PORTLAND, Ore. — When I was a kid, I was convinced my life as an adult would be something like the opening of “The Jetsons” cartoon.

With a push of a button, I’d be up and dressed for work. A push of another button and coffee would be brewed and breakfast served. A small army of robots would wash the dishes and then stack them in the kitchen cabinets – with none of the usual dishwashing required.

Briefcase and umbrella in hand – courtesy of more robots – I would slip into a nifty, backpack-like jetpack system that would allow me to rise above the ground and fly off to my job at an equally modern-day, automated workplace.

Fast-forward to that future, which is now my present. While we do have cars that you charge by simply plugging them into an electrical outlet, and smartphones that can help us organize our lives, I’ve still been a bit disappointed.

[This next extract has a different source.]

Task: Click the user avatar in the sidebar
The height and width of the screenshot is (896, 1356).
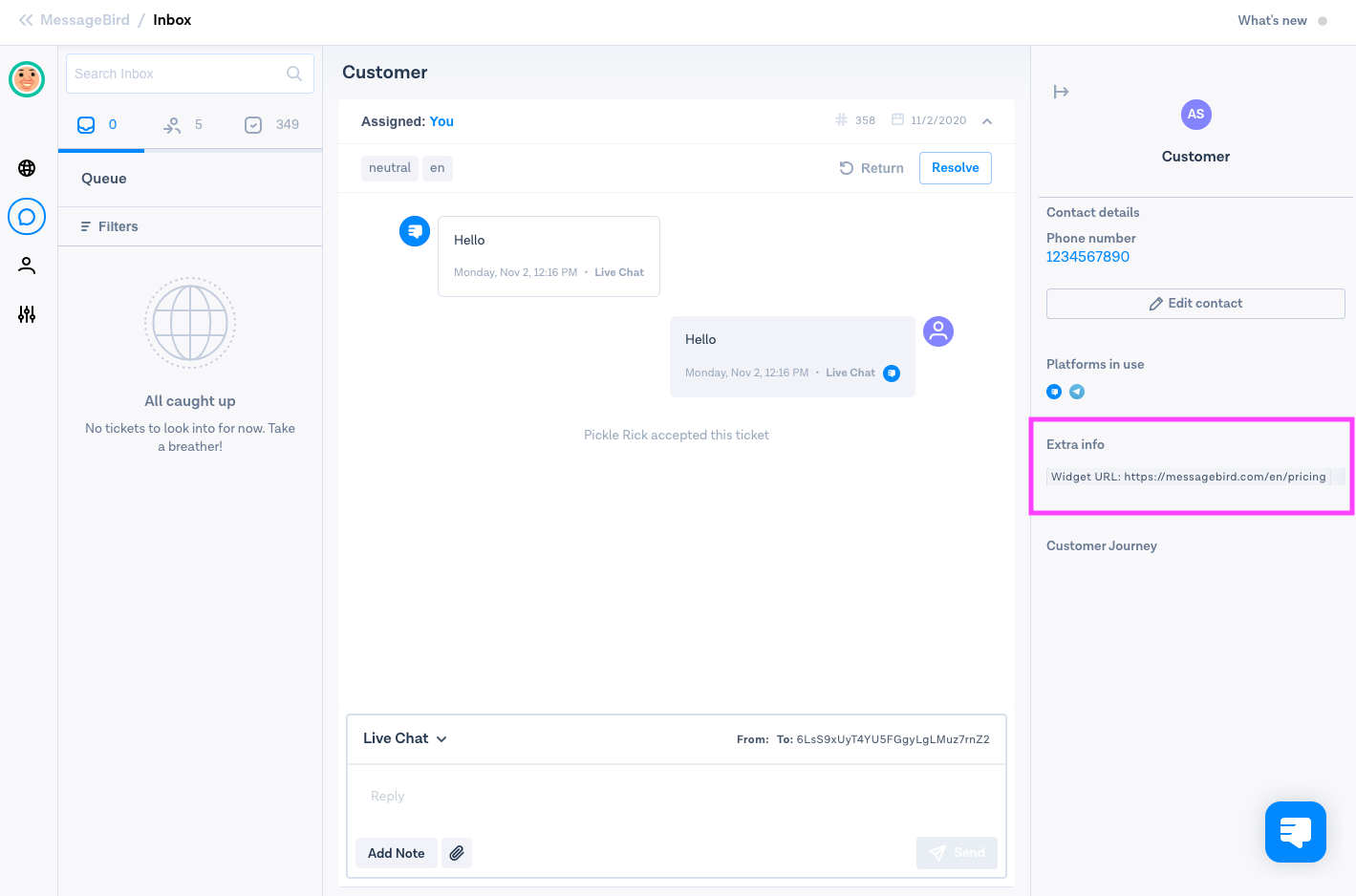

The closest I’ve come to seeing a house that can actually clean itself came courtesy of Francis Gabe. She invented a house in Newberg with sprinklers throughout – including some in the kitchen cabinets to wash dishes as they sat on the shelves.

As for systems that would give a user the ability to regulate almost every aspect of life within four walls with just the click of a mouse (or swipe of an iPad screen), they’ve basically been little more than promises for the future.

Until now.

In Scottsdale, Arizona, a company called Cypress Development Group is busy at work on a condominium community called The Sterling Collection at Silverleaf. The 213 luxury condos in the development all will come outfitted with a slew of new technologies that will create an automated living experience that, while not an exact replica of the life of George Jetson and his family, could come pretty darn close.

Each condominium will boast an entire-house system to control lights, heating and cooling, security, window coverings and even the entertainment system. The system will be accessed via iPads, remote controls and touch screens located throughout each condo.

While there’s no mention about wearable jetpacks stashed in the closets of the condo units, the development does offer a feature that’s almost as cool – an automated robotic valet system.

The system, created by a New Jersey-based startup called Boomerang Systems, will feature robot valets that tenants will be able to summon with a push of a button. With that, a homeowner can call for her vehicle, a request that sets in motion omni-directional, battery-operated robots and a guidance system that delivers vehicles to and from storage spaces.

The first 100 condominiums are slated for completion in 2016. Until then, doesn’t anyone happen to know where I can find one of those Jetson-type jetpacks?